Chelsea sudah sangat tidak sabaran untuk bertemu saudaranya itu, Chelsea yang sebelumnya selalu resah dan murung seketika menghilang. Setelah memakirkan sepeda Herry, mereka masuk ke dalam, namun saat sampai di ruangan Julio, mereka di tahan oleh satpam yang ada di sana.
"Maaf dek, tapi kalian belum bisa mengunjungi pasien."
Chelsea sudah terlihat kecewa lagi, ia sudah tau kalau ini pasti akan terjadi.
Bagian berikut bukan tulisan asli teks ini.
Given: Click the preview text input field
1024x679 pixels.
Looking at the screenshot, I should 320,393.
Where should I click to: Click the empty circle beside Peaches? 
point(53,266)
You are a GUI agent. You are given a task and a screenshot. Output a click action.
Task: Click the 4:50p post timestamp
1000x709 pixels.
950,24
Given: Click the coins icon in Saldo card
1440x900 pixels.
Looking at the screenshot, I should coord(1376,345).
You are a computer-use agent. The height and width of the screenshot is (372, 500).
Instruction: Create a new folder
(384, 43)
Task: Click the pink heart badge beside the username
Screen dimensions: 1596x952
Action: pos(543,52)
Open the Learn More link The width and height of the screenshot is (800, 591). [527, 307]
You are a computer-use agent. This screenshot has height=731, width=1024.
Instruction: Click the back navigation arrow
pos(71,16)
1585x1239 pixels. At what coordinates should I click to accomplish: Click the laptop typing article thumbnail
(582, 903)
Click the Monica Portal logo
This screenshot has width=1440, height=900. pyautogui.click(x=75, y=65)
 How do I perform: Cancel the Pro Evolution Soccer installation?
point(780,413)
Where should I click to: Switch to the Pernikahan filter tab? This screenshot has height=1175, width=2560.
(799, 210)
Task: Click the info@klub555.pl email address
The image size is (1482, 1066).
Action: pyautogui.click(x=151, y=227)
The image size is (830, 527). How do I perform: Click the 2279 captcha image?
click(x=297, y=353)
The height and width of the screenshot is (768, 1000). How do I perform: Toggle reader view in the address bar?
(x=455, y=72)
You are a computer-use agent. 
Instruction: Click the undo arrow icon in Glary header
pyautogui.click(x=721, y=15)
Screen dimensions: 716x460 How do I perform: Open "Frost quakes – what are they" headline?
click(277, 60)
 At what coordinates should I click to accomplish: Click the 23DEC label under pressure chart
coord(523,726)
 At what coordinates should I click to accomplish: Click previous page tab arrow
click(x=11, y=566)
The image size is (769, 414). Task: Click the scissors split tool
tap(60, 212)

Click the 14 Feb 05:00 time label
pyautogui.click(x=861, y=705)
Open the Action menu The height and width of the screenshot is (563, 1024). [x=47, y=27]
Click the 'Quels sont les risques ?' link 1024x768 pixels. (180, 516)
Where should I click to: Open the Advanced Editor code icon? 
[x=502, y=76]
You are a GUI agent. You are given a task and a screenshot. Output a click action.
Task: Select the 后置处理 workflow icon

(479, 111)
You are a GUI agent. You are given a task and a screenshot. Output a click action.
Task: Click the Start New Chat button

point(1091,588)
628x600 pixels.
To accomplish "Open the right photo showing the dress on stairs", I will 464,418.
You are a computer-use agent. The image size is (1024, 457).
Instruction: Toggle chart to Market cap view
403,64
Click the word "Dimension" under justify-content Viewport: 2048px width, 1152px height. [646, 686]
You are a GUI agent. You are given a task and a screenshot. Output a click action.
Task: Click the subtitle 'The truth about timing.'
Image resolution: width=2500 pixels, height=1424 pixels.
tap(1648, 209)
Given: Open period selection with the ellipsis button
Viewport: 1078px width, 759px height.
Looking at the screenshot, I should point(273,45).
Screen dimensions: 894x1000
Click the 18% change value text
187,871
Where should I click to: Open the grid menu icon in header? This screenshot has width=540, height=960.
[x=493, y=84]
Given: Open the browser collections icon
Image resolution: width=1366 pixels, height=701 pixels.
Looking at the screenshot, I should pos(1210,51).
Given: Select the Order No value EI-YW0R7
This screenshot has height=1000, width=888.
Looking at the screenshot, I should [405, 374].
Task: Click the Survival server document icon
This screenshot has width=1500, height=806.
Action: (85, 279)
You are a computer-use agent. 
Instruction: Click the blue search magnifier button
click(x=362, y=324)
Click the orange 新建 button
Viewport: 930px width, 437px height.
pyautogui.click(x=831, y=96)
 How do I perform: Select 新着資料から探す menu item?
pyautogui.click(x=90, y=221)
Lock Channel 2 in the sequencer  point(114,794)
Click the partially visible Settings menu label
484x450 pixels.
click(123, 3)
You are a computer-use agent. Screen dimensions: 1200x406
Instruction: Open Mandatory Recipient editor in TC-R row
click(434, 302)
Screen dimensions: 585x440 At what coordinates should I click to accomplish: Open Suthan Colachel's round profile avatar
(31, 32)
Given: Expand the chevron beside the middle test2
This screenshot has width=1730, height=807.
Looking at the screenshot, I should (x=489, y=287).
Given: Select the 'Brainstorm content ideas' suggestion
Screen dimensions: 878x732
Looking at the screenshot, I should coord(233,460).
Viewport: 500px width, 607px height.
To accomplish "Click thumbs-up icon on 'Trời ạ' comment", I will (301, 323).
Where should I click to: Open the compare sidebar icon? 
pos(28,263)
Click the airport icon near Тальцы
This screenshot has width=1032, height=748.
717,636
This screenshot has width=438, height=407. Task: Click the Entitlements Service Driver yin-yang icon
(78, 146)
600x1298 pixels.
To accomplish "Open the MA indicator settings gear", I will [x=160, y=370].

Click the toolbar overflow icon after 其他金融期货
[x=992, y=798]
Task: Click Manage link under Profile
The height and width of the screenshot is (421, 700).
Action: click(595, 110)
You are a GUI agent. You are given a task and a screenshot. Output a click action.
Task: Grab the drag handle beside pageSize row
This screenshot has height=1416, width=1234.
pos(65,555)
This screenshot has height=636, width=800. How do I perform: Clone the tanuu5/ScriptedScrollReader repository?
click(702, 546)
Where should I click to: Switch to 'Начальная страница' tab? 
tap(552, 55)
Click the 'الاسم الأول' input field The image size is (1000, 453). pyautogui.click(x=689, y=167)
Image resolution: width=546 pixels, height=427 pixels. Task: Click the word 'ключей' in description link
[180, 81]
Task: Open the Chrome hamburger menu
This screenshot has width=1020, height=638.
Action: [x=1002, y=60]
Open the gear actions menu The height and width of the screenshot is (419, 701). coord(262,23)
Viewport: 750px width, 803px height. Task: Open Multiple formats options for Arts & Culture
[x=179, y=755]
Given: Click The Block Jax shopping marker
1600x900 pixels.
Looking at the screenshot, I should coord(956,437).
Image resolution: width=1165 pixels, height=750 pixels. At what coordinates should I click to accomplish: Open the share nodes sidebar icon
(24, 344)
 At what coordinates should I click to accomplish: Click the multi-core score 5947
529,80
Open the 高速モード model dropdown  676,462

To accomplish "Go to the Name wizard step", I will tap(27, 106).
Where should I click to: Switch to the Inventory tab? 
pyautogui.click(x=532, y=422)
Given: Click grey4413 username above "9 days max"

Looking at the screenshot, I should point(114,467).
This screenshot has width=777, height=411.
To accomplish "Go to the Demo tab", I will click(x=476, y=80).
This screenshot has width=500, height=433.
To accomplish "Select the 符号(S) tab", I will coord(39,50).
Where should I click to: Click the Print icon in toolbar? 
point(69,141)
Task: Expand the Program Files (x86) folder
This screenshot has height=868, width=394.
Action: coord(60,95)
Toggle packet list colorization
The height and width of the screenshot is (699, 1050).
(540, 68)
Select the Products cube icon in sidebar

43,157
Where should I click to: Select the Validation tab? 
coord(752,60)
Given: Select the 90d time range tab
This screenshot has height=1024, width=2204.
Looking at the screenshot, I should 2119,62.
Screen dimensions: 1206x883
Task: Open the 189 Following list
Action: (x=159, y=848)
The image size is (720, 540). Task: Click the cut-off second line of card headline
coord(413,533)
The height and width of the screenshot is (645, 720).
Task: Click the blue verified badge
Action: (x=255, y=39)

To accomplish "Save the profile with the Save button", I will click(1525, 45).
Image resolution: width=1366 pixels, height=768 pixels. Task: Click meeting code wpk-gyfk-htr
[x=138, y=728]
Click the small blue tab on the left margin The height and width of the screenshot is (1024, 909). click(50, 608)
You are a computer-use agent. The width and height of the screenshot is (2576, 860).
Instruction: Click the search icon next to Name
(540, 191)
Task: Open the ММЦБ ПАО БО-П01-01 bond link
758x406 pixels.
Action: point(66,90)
Herry yang melihat Chelsea kembali murung langsung bertindak, ia mencoba berbicara dengan satpam itu.
Chelsea hanya menunduk dan merenungi kembali tindakannya, ia terlihat seperti orang bodoh yang datang pagi sekali. Padahal ia seharusnya tau kalau dilarang menjenguk pasien pagi-pagi sekali, karena itu takut mengganggu pasien lain.
Namun, Herry kembali. Herry tersenyum lalu berkata, "kamu boleh masuk, jangan sampai mengganggu pasien lain."
Mata Chelsea langsung membulat. Lagi, ia melupakan kekecewaan nya dengan sekejap, Chelsea pun berterima kasih kepada Herry dan juga kepada pak satpam.yang sudah mengizinkannya masuk.
"Aku akan tunggu disini, kalau kita berdua masuk pasti akan membuat pasien lain terganggu." ucap Herry.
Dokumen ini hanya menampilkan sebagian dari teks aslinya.